Een juridische overwinning zou mogelijkheden scheppen om de Belgische overheid te dwingen, met name in geval van een dwangsom, haar klimaatambities daadwerkelijk te verhogen. Hiervoor zal men het Nationaal Energie- en Klimaatplan moeten herzien. Anderzijds zou een overwinning ook de dynamiek van de ambitie versterken: de media en de politiek zouden meer aandacht krijgen voor de problematiek en het werk van het middenveld zou worden versterkt, bijvoorbeeld op het vlak van beter bestuur. Dit is zo gebeurd in Nederland, waar de veroordeling een proces in gang heeft gezet om de ambities op nationaal niveau te verhogen.

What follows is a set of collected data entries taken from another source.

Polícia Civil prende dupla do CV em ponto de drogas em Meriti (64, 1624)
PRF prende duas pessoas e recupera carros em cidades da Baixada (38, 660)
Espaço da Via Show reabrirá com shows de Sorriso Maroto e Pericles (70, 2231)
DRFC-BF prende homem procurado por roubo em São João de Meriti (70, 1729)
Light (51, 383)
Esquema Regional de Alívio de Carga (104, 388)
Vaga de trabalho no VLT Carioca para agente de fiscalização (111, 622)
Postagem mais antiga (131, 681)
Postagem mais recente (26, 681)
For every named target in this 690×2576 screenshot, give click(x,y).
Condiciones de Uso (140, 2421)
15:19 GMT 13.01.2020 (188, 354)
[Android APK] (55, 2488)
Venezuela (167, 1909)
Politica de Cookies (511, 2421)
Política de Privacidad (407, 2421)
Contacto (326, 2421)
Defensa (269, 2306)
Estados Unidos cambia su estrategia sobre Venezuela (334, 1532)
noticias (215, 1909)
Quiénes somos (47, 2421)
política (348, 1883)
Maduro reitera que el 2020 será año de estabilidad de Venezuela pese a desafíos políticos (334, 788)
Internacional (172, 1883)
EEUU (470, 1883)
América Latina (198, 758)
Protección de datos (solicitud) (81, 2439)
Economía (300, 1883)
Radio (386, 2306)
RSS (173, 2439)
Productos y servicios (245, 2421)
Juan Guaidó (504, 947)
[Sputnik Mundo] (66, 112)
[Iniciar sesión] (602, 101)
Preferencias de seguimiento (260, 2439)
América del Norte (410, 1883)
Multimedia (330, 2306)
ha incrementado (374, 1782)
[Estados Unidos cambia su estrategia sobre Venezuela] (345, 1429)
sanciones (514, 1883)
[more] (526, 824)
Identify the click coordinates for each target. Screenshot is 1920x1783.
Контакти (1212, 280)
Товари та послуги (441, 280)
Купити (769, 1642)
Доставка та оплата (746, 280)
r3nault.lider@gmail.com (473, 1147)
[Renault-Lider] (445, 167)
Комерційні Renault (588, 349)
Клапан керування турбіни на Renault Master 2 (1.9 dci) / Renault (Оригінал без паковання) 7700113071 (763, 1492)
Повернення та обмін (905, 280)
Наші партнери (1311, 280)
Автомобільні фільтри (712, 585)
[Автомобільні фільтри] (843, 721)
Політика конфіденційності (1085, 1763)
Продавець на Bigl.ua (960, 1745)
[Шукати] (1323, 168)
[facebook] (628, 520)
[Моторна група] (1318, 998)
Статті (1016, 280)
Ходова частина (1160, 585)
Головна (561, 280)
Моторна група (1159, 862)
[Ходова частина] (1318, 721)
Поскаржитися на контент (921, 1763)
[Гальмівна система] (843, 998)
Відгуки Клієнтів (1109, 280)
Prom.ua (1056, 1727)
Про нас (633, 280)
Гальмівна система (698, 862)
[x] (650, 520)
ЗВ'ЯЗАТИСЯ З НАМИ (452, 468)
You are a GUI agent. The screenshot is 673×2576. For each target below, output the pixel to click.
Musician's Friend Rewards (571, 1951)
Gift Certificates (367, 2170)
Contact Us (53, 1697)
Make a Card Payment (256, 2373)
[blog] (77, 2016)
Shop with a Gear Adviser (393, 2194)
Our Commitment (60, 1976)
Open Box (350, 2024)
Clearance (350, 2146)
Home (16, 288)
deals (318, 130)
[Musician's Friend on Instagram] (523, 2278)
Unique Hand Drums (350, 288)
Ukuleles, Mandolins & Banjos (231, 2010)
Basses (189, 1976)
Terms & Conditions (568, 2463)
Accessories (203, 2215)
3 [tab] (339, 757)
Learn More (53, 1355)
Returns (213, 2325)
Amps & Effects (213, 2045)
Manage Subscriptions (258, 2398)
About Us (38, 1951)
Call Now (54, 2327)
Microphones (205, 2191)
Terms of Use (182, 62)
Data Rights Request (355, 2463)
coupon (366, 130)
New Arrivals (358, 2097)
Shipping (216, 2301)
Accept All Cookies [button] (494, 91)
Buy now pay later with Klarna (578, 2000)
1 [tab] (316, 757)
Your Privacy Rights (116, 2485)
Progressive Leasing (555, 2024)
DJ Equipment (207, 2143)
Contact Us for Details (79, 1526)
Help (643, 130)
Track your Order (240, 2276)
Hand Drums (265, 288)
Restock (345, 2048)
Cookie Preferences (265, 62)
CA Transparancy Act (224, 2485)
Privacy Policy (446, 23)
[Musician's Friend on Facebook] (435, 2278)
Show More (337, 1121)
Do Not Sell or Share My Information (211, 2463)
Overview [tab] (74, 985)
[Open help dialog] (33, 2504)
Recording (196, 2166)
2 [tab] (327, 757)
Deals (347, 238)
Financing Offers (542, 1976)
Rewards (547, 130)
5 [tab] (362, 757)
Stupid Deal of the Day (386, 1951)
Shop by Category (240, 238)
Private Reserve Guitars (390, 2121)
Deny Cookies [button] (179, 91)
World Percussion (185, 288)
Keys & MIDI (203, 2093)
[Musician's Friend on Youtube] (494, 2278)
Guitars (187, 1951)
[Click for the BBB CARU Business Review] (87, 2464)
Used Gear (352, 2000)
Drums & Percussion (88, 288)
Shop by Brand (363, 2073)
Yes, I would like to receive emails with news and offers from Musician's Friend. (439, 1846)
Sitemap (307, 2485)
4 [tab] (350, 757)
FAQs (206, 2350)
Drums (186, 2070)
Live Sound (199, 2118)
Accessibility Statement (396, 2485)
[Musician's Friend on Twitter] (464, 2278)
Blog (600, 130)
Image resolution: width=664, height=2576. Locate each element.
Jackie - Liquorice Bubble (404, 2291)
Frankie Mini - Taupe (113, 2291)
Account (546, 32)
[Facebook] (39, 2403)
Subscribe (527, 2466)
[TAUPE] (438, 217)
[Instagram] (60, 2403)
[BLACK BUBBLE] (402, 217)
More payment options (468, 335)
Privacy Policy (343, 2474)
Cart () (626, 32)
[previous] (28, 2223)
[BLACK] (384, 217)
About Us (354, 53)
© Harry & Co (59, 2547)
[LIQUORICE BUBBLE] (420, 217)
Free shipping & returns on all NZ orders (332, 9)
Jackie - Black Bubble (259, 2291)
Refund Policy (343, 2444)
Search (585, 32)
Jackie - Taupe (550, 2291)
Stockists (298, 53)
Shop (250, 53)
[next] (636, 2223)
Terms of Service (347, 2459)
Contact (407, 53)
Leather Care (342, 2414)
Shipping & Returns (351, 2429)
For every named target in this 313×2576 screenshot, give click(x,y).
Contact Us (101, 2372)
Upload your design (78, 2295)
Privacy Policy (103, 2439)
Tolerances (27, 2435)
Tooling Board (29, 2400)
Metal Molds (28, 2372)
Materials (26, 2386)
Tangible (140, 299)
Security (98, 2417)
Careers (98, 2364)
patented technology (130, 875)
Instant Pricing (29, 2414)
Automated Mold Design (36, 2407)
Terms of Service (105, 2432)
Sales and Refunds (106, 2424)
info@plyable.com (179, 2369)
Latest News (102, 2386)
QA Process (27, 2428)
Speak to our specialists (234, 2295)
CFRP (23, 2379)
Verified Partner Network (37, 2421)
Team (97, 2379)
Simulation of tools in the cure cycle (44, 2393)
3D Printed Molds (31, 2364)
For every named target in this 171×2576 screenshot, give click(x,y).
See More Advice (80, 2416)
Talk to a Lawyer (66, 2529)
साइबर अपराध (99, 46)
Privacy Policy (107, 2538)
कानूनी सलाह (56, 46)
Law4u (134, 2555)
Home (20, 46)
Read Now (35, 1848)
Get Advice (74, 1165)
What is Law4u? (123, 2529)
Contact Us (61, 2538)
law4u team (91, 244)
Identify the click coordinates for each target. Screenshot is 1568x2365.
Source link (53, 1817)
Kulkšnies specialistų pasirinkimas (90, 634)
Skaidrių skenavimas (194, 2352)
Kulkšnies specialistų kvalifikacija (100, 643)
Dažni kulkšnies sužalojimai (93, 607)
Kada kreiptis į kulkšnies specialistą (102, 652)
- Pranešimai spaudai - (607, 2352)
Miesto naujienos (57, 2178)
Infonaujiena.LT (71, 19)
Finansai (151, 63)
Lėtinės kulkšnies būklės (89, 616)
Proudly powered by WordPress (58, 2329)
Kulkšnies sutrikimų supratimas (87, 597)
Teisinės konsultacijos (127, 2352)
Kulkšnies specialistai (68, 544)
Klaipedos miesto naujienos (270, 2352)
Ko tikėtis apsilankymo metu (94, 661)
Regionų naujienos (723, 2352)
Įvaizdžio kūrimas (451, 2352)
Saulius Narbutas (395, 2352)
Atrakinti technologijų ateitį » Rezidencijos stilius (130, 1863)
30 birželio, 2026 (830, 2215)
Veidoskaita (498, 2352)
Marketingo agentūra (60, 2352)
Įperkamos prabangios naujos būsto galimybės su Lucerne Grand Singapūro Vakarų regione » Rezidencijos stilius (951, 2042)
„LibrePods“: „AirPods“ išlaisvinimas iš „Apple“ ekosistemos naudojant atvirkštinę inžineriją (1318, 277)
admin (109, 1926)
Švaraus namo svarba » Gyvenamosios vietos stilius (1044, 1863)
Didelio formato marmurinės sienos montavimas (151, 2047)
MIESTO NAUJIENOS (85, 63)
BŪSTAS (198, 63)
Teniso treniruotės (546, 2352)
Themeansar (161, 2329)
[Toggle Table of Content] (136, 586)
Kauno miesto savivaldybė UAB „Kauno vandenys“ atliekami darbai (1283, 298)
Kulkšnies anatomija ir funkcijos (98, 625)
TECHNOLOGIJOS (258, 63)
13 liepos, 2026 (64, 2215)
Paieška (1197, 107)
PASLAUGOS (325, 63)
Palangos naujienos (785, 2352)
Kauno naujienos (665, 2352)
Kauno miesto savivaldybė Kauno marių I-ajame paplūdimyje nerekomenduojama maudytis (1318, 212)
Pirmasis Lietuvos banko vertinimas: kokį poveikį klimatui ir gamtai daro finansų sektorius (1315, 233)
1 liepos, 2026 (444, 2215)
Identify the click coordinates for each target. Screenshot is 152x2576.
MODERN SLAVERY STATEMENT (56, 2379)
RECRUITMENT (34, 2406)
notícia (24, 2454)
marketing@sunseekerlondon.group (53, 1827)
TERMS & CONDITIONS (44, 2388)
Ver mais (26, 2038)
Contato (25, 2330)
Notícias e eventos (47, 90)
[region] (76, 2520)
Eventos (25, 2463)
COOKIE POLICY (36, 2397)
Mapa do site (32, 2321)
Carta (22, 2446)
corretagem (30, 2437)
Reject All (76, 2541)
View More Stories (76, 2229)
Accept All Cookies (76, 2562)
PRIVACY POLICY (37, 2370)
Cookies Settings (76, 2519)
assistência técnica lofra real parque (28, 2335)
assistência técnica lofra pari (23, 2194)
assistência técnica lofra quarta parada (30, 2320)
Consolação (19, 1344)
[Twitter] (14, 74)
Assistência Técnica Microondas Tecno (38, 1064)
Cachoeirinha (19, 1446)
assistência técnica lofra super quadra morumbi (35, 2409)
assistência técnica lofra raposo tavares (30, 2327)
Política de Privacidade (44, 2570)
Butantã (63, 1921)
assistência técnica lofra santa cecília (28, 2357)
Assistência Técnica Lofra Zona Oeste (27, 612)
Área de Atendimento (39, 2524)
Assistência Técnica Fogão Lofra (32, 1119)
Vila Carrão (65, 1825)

De overheid heeft evenwel de mogelijkheid om tegen het vonnis in beroep te gaan.

Volg het nieuws over het proces op de voet: https://www.klimaatzaak.eu/nl/the-case. De uitspraak van de rechter wordt begin juli verwacht.

KLIMAATZAKEN IN DE WERELD

“Judges and courts have an essential role to play in addressing the climate crisis” (A. Kreilhuber, directeur UNEP)

De burgers (NGO’s, politieke partijen, inheemse volkeren…) schijnen op veel plaatsen in de wereld de rechtbank als partner ontdekt te hebben in hun strijd voor een beter klimaat en om maatregelen af te dwingen voor klimaat-mitigatie. Geregeld publiceert het UNEP (United Nations Environment Programme) samen met het Sabin Center for Climate Change van de Columbia Law School een overzicht van het aantal klimaat-rechtszaken.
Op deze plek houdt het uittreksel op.